§ WHAT YOU HAVE TO DO: Copy the stretch of the listing from the line containing "The image size is (480, 480)." through the line containing "The height and width of the screenshot is (511, 632).", changing "screenshot" to "capture" throughout and leaving everything else unchanged.

(DATA FOR THIS EXERCISE begins)

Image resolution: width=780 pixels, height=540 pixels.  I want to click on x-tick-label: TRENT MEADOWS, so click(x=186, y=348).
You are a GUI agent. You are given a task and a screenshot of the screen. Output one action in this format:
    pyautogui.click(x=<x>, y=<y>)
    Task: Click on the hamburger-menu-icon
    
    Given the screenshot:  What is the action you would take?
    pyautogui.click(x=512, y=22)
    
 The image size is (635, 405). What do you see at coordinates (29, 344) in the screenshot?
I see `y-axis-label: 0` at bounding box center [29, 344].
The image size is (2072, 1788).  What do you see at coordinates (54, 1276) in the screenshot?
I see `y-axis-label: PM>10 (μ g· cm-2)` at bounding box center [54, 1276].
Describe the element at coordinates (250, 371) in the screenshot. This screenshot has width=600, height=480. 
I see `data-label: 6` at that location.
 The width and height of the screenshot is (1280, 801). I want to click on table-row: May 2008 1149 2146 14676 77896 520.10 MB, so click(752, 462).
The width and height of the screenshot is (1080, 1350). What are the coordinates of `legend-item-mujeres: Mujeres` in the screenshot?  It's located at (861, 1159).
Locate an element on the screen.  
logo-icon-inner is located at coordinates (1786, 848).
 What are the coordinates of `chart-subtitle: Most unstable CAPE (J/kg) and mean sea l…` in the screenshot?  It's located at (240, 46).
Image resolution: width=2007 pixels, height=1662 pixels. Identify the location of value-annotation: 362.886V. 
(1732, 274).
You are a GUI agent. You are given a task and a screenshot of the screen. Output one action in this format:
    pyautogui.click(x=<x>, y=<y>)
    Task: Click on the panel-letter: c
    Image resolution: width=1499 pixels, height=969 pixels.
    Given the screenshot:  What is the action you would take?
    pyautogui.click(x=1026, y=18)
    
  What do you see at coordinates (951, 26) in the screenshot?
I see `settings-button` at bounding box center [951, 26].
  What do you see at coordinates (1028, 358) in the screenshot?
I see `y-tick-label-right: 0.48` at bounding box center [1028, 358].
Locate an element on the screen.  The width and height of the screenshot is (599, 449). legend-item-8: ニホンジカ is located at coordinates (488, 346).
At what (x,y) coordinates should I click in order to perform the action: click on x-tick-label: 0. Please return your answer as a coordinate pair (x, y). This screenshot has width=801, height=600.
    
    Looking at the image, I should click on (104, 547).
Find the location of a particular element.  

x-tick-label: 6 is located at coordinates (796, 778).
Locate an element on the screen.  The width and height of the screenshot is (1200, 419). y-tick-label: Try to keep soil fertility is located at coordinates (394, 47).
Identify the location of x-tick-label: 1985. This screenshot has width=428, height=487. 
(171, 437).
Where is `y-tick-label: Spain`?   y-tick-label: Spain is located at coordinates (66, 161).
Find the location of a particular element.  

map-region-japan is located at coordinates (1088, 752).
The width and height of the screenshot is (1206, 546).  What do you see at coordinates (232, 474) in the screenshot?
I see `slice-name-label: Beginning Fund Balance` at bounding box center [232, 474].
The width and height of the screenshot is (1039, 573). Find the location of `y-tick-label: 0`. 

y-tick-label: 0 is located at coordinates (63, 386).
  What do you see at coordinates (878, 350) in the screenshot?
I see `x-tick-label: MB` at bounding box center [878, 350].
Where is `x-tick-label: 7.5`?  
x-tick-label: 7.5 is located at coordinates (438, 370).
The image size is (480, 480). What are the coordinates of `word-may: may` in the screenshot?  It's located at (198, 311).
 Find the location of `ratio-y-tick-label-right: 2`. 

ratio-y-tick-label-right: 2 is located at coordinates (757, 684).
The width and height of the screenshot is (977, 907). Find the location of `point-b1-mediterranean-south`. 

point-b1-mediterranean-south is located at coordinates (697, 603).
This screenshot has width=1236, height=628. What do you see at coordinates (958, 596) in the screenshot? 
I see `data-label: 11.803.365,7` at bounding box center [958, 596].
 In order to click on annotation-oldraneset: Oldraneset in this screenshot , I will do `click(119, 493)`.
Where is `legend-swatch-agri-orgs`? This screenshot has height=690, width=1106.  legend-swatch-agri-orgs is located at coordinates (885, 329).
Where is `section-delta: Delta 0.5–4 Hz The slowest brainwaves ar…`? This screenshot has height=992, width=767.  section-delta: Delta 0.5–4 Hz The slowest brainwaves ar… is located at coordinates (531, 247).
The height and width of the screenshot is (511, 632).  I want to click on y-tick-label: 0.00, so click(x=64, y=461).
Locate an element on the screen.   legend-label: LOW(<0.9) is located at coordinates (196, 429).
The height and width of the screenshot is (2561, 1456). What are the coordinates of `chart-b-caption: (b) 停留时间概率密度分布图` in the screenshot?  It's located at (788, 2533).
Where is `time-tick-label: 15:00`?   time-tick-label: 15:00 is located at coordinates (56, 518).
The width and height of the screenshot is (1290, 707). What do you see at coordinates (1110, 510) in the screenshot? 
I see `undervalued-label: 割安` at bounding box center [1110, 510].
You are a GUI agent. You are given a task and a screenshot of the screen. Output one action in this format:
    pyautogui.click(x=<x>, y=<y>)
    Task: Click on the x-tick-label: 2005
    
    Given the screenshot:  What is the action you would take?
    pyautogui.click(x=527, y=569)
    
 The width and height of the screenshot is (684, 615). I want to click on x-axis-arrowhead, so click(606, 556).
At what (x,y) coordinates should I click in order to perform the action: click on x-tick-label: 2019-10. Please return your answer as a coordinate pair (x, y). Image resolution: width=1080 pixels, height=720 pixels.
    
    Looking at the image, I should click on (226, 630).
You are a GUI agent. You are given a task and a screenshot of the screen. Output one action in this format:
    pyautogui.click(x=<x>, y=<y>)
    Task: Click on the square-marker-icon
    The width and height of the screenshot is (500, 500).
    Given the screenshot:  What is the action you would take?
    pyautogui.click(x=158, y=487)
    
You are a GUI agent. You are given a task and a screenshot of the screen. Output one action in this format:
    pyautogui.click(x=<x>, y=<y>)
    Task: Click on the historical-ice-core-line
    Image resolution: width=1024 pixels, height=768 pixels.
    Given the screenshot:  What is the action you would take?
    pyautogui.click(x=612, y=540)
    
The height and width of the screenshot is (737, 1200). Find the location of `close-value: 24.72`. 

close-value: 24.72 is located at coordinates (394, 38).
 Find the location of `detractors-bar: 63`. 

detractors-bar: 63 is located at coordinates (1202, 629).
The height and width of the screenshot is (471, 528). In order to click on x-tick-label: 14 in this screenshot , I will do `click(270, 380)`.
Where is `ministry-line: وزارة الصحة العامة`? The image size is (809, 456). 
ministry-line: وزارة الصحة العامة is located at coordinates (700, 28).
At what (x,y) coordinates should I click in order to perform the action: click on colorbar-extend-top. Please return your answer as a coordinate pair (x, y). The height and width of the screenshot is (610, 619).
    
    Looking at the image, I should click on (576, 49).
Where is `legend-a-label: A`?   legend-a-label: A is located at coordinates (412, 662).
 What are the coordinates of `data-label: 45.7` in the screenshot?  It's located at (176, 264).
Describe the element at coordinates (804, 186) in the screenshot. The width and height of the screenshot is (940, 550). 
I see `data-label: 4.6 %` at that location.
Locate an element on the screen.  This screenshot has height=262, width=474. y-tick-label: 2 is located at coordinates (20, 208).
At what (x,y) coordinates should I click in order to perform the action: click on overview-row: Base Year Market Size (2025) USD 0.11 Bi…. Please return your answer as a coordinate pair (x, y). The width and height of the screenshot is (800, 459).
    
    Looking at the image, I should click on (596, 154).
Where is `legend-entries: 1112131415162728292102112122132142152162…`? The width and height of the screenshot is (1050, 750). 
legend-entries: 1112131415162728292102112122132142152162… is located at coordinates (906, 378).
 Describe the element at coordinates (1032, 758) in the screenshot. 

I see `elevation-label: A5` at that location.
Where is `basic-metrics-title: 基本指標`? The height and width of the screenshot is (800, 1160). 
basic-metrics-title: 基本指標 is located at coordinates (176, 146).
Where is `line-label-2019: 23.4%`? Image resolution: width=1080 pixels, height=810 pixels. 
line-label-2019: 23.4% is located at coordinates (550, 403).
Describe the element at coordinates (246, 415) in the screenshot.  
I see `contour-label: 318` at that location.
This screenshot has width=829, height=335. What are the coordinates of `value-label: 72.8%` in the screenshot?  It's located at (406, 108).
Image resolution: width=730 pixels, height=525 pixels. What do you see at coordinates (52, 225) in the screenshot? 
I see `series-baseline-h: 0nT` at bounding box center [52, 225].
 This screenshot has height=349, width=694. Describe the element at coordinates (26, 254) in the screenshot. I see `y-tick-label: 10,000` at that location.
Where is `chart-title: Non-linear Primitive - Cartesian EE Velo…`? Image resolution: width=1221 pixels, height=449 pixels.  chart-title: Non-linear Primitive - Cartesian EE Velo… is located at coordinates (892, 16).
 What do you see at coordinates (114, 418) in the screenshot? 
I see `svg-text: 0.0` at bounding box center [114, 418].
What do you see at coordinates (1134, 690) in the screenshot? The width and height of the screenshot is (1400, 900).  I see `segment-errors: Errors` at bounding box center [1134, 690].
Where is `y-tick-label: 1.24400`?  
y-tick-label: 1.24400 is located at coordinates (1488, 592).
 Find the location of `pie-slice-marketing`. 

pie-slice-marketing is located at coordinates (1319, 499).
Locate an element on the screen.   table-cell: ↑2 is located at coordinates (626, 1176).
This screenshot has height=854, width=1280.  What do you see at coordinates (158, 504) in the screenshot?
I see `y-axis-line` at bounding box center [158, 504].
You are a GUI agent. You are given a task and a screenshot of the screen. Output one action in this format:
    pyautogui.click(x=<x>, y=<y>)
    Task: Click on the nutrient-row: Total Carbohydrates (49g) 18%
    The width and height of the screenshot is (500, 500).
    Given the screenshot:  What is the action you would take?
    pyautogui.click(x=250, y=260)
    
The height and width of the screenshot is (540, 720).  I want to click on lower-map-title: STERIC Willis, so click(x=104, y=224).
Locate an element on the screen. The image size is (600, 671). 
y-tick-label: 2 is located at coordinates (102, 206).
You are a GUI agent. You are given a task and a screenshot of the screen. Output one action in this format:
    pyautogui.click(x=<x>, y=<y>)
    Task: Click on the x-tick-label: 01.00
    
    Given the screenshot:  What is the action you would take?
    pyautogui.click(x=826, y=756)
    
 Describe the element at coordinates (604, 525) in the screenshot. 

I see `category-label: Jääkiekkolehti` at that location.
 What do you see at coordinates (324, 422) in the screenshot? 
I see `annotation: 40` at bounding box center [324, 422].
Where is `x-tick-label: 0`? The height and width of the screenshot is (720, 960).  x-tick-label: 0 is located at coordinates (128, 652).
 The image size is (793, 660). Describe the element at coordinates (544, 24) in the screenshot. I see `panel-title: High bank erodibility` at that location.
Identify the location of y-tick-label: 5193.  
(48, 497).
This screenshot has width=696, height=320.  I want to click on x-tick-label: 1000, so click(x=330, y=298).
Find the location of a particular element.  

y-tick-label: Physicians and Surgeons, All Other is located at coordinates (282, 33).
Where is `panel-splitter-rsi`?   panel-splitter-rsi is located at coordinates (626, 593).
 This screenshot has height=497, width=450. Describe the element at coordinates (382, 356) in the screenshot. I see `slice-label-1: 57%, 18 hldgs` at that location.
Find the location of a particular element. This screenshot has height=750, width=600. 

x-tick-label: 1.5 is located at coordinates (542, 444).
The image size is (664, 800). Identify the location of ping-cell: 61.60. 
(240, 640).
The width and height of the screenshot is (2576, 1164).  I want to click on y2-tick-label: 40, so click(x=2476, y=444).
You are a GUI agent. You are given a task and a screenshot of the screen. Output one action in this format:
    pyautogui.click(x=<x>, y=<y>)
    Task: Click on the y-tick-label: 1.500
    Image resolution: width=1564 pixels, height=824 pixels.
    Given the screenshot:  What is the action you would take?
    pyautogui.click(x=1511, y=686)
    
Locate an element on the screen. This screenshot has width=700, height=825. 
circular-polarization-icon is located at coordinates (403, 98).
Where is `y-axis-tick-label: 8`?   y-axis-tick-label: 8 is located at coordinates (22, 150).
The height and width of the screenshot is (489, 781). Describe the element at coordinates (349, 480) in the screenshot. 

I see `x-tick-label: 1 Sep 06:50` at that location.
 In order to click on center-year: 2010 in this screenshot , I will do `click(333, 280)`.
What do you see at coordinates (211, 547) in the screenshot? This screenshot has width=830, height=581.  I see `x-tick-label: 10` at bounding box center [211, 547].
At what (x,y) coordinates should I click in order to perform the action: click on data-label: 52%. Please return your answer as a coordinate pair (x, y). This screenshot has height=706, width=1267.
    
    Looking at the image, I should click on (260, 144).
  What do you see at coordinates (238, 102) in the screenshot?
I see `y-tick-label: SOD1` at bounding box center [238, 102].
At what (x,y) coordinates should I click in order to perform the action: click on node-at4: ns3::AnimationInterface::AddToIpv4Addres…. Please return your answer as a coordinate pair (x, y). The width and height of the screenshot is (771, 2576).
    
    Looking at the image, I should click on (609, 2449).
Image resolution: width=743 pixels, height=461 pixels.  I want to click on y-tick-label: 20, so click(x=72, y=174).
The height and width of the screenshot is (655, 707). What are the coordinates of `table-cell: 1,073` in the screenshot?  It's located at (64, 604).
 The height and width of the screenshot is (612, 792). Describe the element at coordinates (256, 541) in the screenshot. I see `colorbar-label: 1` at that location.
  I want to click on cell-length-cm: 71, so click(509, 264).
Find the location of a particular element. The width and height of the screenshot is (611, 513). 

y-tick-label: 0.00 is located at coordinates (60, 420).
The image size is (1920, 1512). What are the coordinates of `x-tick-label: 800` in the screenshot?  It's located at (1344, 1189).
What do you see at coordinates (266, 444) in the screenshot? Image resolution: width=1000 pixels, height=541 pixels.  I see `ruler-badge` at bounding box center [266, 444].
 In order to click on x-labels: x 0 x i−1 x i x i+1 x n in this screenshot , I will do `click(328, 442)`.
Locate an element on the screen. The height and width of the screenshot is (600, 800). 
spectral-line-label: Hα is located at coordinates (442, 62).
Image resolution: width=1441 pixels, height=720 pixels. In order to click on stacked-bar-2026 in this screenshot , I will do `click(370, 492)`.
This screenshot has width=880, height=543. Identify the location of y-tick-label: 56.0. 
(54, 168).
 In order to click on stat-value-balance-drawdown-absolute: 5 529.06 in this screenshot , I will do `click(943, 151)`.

(DATA FOR THIS EXERCISE ends)

§ RESULT BELOW:
The image size is (480, 480). What are the coordinates of `word-may: may` in the capture?  It's located at (198, 311).
 Find the location of `ratio-y-tick-label-right: 2`. 

ratio-y-tick-label-right: 2 is located at coordinates (757, 684).
The width and height of the capture is (977, 907). Find the location of `point-b1-mediterranean-south`. 

point-b1-mediterranean-south is located at coordinates (697, 603).
This capture has width=1236, height=628. What do you see at coordinates (958, 596) in the capture? 
I see `data-label: 11.803.365,7` at bounding box center [958, 596].
 In order to click on annotation-oldraneset: Oldraneset in this capture , I will do `click(119, 493)`.
Where is `legend-swatch-agri-orgs`? This capture has height=690, width=1106.  legend-swatch-agri-orgs is located at coordinates (885, 329).
Where is `section-delta: Delta 0.5–4 Hz The slowest brainwaves ar…`? This capture has height=992, width=767.  section-delta: Delta 0.5–4 Hz The slowest brainwaves ar… is located at coordinates (531, 247).
The height and width of the capture is (511, 632).  I want to click on y-tick-label: 0.00, so click(x=64, y=461).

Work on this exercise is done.